また、放送出演のスカウトを断わった後、仕方なく出演してくれた子どもから数年後に「あの時に誘ってくれてありがとう!」と言われました。

こうして振り返ると「頑張ってきたんだな」と思えますが、当時は「これでいいのか?」と迷いもあり、取材依頼がある度に「もっと面白い話題はあるはず。こんな私にとっての日常を取材して楽しいのか?」と思っていて、放送された番組を録画して残したりしていませんでした。これは悔いが残ります。

本当にたくさんの方に見守られ、育ててもらった24年でした。私に関わって下さった皆さんとの出来事が今の私に導いてくれたのだと実感しています。

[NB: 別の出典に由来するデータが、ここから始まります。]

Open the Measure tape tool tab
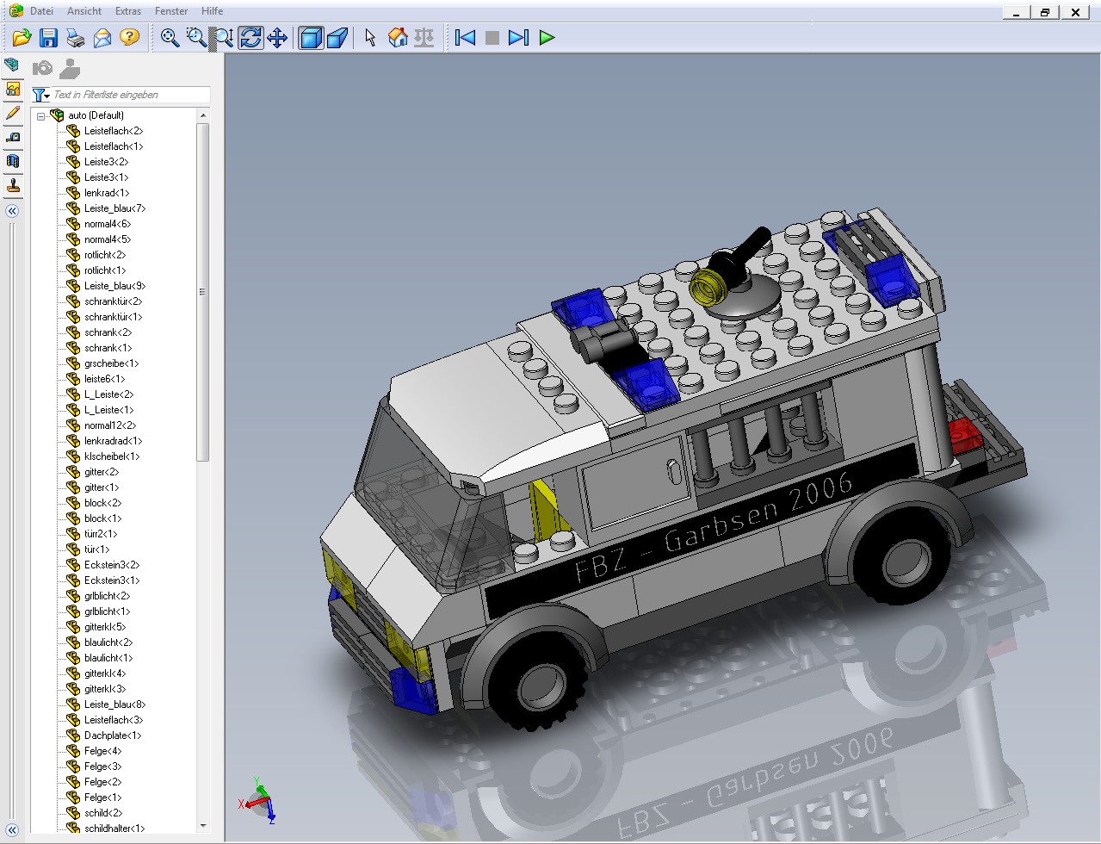The image size is (1101, 844). [x=13, y=137]
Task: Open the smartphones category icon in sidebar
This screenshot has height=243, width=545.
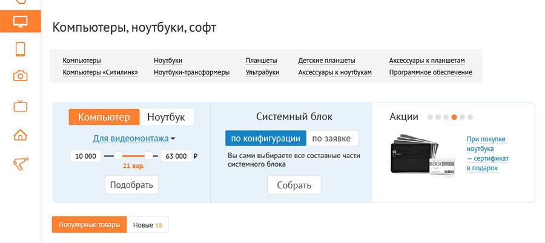Action: [x=21, y=49]
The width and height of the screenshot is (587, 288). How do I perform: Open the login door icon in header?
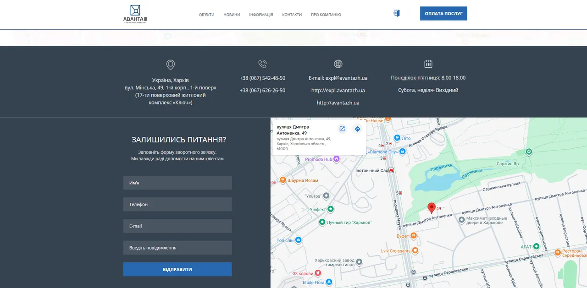[x=397, y=13]
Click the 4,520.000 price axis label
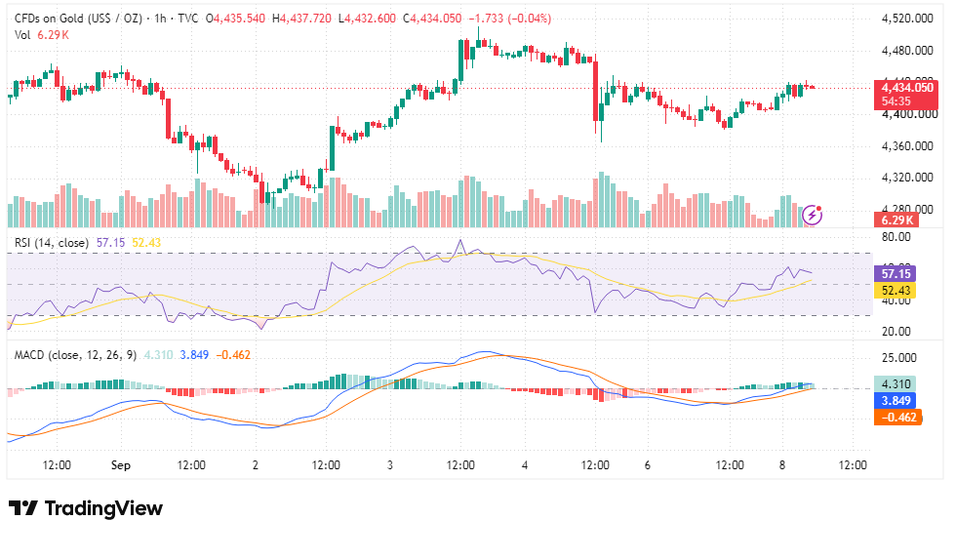The height and width of the screenshot is (560, 956). 907,19
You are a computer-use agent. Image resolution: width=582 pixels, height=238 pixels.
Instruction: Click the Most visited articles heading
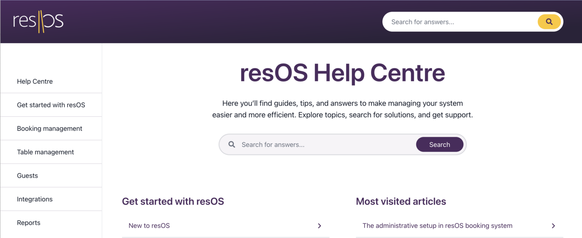pos(401,201)
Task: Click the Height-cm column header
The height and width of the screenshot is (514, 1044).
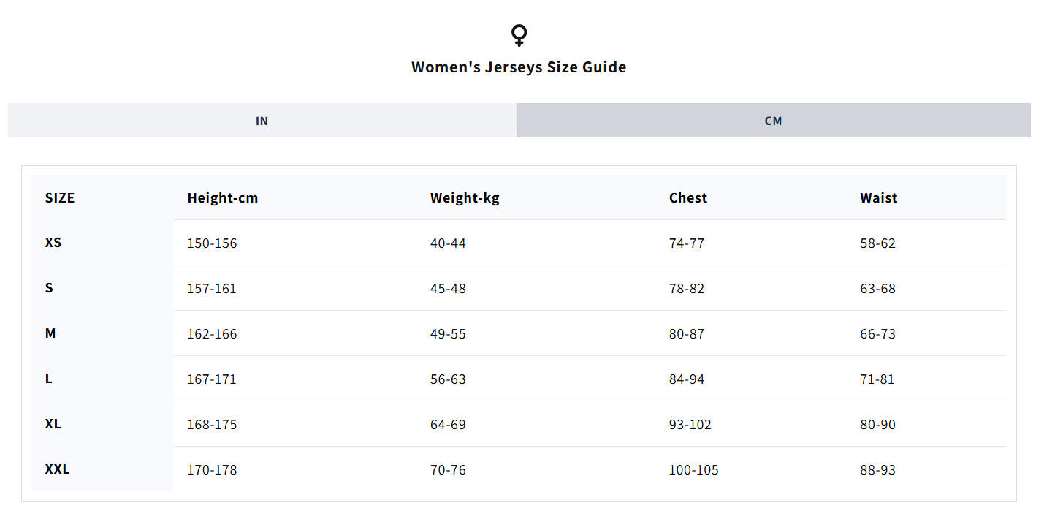Action: pos(223,198)
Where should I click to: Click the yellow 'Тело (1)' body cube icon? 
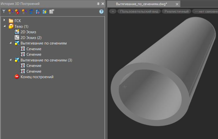tap(11, 26)
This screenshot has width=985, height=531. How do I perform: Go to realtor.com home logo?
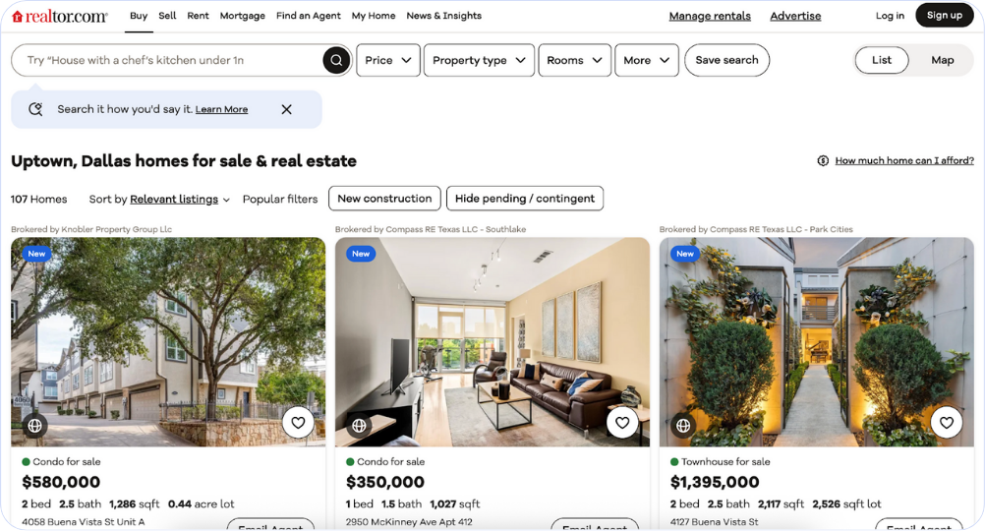[60, 17]
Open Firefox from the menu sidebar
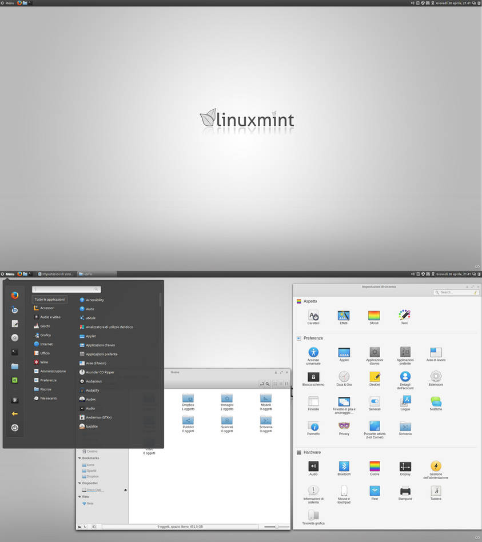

また、ダイヤはダイヤでしか磨けないと言われますが、人もよき人に磨かれるのだと実感しています。
良き人々に出逢えたことで「この出逢いにふさわしい私でいたい。」と自分を認められるように前に進んできました。

そして、昨日退職にあたり、多くの方からお手紙、お花、贈り物をいただき感激しています。お一人お一人にきちんと御礼を伝えたいのですが本当に数が多く時間がかかりそうです。長くなりましたが、この場で伝えさせて下さい。

24年間見守り育てていただいてありがとうございました。

この経験を大切にして、次の夢を叶える努力をしていきます。